Start of DATASET RECORDS
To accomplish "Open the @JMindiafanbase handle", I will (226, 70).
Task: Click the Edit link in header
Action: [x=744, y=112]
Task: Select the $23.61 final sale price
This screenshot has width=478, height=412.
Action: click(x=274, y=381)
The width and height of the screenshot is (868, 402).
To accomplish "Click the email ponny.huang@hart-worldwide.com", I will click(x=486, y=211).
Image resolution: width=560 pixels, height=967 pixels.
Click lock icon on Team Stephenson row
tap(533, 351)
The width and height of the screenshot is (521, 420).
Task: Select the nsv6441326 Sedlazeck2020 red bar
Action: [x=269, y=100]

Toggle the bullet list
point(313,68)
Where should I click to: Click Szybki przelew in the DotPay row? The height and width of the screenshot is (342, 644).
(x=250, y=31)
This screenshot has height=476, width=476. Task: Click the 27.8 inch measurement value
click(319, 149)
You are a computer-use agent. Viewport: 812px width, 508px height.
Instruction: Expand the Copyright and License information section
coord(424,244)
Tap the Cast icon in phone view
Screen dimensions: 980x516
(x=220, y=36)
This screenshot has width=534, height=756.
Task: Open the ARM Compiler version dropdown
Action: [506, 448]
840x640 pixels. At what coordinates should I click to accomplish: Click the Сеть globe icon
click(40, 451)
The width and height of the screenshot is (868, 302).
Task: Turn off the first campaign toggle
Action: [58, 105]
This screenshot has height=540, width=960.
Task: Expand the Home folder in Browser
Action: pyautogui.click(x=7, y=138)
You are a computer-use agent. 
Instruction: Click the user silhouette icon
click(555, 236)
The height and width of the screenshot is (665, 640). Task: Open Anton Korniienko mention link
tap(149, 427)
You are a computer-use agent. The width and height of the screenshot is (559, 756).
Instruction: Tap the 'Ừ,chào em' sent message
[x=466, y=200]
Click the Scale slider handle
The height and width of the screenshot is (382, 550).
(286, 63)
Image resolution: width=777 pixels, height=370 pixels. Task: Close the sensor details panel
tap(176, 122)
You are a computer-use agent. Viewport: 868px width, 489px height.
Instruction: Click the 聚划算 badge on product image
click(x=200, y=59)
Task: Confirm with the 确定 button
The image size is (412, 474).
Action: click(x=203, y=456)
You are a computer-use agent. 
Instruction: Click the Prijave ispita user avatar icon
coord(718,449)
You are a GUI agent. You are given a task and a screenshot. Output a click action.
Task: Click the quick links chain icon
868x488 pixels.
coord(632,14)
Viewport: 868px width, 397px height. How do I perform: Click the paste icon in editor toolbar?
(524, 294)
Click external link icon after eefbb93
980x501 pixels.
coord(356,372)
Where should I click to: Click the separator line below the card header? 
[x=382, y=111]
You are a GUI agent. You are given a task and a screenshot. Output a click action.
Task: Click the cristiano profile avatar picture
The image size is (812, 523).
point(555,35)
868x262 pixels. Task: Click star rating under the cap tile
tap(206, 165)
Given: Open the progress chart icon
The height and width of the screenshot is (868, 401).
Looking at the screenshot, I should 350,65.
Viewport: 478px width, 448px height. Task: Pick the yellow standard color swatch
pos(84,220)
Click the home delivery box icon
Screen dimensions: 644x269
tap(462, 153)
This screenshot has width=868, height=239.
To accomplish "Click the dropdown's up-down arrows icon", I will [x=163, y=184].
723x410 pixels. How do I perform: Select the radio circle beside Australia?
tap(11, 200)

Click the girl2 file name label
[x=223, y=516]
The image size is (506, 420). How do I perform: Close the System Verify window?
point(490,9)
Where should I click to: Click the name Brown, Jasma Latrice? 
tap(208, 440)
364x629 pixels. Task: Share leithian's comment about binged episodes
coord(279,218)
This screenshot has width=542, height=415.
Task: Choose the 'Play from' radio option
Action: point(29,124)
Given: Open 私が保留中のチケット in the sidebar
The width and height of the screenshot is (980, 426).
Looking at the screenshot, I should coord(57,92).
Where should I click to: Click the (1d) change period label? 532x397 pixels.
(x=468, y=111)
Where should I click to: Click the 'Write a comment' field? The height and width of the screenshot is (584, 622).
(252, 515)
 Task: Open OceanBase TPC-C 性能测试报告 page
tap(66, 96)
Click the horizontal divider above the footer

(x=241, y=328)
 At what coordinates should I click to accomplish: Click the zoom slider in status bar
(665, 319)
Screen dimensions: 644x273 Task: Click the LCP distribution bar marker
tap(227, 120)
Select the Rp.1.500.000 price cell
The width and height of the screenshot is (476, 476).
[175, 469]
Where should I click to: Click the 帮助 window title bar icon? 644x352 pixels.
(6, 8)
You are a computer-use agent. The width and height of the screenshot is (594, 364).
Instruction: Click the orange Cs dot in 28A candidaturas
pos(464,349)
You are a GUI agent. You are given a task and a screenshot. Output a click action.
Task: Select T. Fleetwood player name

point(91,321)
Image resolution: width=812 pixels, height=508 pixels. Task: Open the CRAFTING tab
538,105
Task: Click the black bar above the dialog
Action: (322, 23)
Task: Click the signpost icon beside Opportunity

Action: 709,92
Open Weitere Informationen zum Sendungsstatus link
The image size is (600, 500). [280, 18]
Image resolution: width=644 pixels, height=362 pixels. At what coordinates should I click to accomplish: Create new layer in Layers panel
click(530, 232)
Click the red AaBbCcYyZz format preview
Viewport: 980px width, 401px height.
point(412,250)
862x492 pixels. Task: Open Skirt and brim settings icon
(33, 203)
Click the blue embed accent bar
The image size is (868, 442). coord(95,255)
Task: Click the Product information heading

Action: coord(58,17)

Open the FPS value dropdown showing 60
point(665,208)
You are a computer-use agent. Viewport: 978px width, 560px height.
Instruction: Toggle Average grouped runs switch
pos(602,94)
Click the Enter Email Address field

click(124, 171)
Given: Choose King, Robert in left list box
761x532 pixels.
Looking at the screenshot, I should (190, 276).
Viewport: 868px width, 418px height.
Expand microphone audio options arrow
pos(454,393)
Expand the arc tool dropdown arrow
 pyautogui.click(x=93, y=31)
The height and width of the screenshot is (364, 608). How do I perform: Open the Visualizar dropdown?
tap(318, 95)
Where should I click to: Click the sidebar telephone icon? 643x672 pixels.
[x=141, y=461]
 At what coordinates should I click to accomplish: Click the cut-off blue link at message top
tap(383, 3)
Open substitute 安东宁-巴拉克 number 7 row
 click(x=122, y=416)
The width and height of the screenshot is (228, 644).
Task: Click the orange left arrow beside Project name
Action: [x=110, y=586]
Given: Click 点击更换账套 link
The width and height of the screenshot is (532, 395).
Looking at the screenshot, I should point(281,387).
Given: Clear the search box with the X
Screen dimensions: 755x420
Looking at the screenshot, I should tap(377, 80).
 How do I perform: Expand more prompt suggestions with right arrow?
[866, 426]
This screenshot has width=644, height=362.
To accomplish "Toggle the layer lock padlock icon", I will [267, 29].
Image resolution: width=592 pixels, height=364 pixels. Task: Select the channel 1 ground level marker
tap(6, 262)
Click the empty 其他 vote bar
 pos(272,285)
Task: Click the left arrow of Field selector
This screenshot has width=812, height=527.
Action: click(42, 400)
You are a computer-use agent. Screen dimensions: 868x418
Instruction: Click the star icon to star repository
End of DATASET RECORDS
YOUR OBJECTIVE —
All of the entries above need to be set down again exactly.

EXERCISE OUTPUT —
To accomplish "Open the @JMindiafanbase handle", I will (226, 70).
Task: Click the Edit link in header
Action: [x=744, y=112]
Task: Select the $23.61 final sale price
This screenshot has width=478, height=412.
Action: click(x=274, y=381)
The width and height of the screenshot is (868, 402).
To accomplish "Click the email ponny.huang@hart-worldwide.com", I will click(x=486, y=211).
Image resolution: width=560 pixels, height=967 pixels.
Click lock icon on Team Stephenson row
tap(533, 351)
The width and height of the screenshot is (521, 420).
Task: Select the nsv6441326 Sedlazeck2020 red bar
Action: [x=269, y=100]

Toggle the bullet list
point(313,68)
Where should I click to: Click Szybki przelew in the DotPay row? The height and width of the screenshot is (342, 644).
(x=250, y=31)
This screenshot has height=476, width=476. Task: Click the 27.8 inch measurement value
click(319, 149)
You are a computer-use agent. Viewport: 812px width, 508px height.
Instruction: Expand the Copyright and License information section
coord(424,244)
Tap the Cast icon in phone view
Screen dimensions: 980x516
(x=220, y=36)
This screenshot has width=534, height=756.
Task: Open the ARM Compiler version dropdown
Action: [506, 448]
840x640 pixels. At what coordinates should I click to accomplish: Click the Сеть globe icon
click(40, 451)
The width and height of the screenshot is (868, 302).
Task: Turn off the first campaign toggle
Action: [58, 105]
This screenshot has height=540, width=960.
Task: Expand the Home folder in Browser
Action: pyautogui.click(x=7, y=138)
You are a computer-use agent. 
Instruction: Click the user silhouette icon
click(555, 236)
The height and width of the screenshot is (665, 640). Task: Open Anton Korniienko mention link
tap(149, 427)
You are a computer-use agent. The width and height of the screenshot is (559, 756).
Instruction: Tap the 'Ừ,chào em' sent message
[x=466, y=200]
Click the Scale slider handle
The height and width of the screenshot is (382, 550).
(286, 63)
Image resolution: width=777 pixels, height=370 pixels. Task: Close the sensor details panel
tap(176, 122)
You are a computer-use agent. Viewport: 868px width, 489px height.
Instruction: Click the 聚划算 badge on product image
click(x=200, y=59)
Task: Confirm with the 确定 button
The image size is (412, 474).
Action: click(x=203, y=456)
You are a computer-use agent. 
Instruction: Click the Prijave ispita user avatar icon
coord(718,449)
You are a GUI agent. You are given a task and a screenshot. Output a click action.
Task: Click the quick links chain icon
868x488 pixels.
coord(632,14)
Viewport: 868px width, 397px height. How do I perform: Click the paste icon in editor toolbar?
(524, 294)
Click external link icon after eefbb93
980x501 pixels.
coord(356,372)
Where should I click to: Click the separator line below the card header? 
[x=382, y=111]
You are a GUI agent. You are given a task and a screenshot. Output a click action.
Task: Click the cristiano profile avatar picture
The image size is (812, 523).
point(555,35)
868x262 pixels. Task: Click star rating under the cap tile
tap(206, 165)
Given: Open the progress chart icon
The height and width of the screenshot is (868, 401).
Looking at the screenshot, I should 350,65.
Viewport: 478px width, 448px height. Task: Pick the yellow standard color swatch
pos(84,220)
Click the home delivery box icon
Screen dimensions: 644x269
tap(462, 153)
This screenshot has width=868, height=239.
To accomplish "Click the dropdown's up-down arrows icon", I will [x=163, y=184].
723x410 pixels. How do I perform: Select the radio circle beside Australia?
tap(11, 200)

Click the girl2 file name label
[x=223, y=516]
The image size is (506, 420). How do I perform: Close the System Verify window?
point(490,9)
Where should I click to: Click the name Brown, Jasma Latrice? 
tap(208, 440)
364x629 pixels. Task: Share leithian's comment about binged episodes
coord(279,218)
This screenshot has width=542, height=415.
Task: Choose the 'Play from' radio option
Action: point(29,124)
Given: Open 私が保留中のチケット in the sidebar
The width and height of the screenshot is (980, 426).
Looking at the screenshot, I should coord(57,92).
Where should I click to: Click the (1d) change period label? 532x397 pixels.
(x=468, y=111)
Where should I click to: Click the 'Write a comment' field? The height and width of the screenshot is (584, 622).
(252, 515)
 Task: Open OceanBase TPC-C 性能测试报告 page
tap(66, 96)
Click the horizontal divider above the footer

(x=241, y=328)
 At what coordinates should I click to accomplish: Click the zoom slider in status bar
(665, 319)
Screen dimensions: 644x273 Task: Click the LCP distribution bar marker
tap(227, 120)
Select the Rp.1.500.000 price cell
The width and height of the screenshot is (476, 476).
[175, 469]
Where should I click to: Click the 帮助 window title bar icon? 644x352 pixels.
(6, 8)
You are a computer-use agent. The width and height of the screenshot is (594, 364).
Instruction: Click the orange Cs dot in 28A candidaturas
pos(464,349)
You are a GUI agent. You are given a task and a screenshot. Output a click action.
Task: Select T. Fleetwood player name

point(91,321)
Image resolution: width=812 pixels, height=508 pixels. Task: Open the CRAFTING tab
538,105
Task: Click the black bar above the dialog
Action: (322, 23)
Task: Click the signpost icon beside Opportunity

Action: 709,92
Open Weitere Informationen zum Sendungsstatus link
The image size is (600, 500). [280, 18]
Image resolution: width=644 pixels, height=362 pixels. At what coordinates should I click to accomplish: Create new layer in Layers panel
click(530, 232)
Click the red AaBbCcYyZz format preview
Viewport: 980px width, 401px height.
point(412,250)
862x492 pixels. Task: Open Skirt and brim settings icon
(33, 203)
Click the blue embed accent bar
The image size is (868, 442). coord(95,255)
Task: Click the Product information heading

Action: coord(58,17)

Open the FPS value dropdown showing 60
point(665,208)
You are a computer-use agent. Viewport: 978px width, 560px height.
Instruction: Toggle Average grouped runs switch
pos(602,94)
Click the Enter Email Address field

click(124, 171)
Given: Choose King, Robert in left list box
761x532 pixels.
Looking at the screenshot, I should (190, 276).
Viewport: 868px width, 418px height.
Expand microphone audio options arrow
pos(454,393)
Expand the arc tool dropdown arrow
 pyautogui.click(x=93, y=31)
The height and width of the screenshot is (364, 608). How do I perform: Open the Visualizar dropdown?
tap(318, 95)
Where should I click to: Click the sidebar telephone icon? 643x672 pixels.
[x=141, y=461]
 At what coordinates should I click to accomplish: Click the cut-off blue link at message top
tap(383, 3)
Open substitute 安东宁-巴拉克 number 7 row
 click(x=122, y=416)
The width and height of the screenshot is (228, 644).
Task: Click the orange left arrow beside Project name
Action: [x=110, y=586]
Given: Click 点击更换账套 link
The width and height of the screenshot is (532, 395).
Looking at the screenshot, I should point(281,387).
Given: Clear the search box with the X
Screen dimensions: 755x420
Looking at the screenshot, I should tap(377, 80).
 How do I perform: Expand more prompt suggestions with right arrow?
[866, 426]
This screenshot has width=644, height=362.
To accomplish "Toggle the layer lock padlock icon", I will [267, 29].
Image resolution: width=592 pixels, height=364 pixels. Task: Select the channel 1 ground level marker
tap(6, 262)
Click the empty 其他 vote bar
 pos(272,285)
Task: Click the left arrow of Field selector
This screenshot has width=812, height=527.
Action: click(42, 400)
You are a computer-use agent. Screen dimensions: 868x418
Instruction: Click the star icon to star repository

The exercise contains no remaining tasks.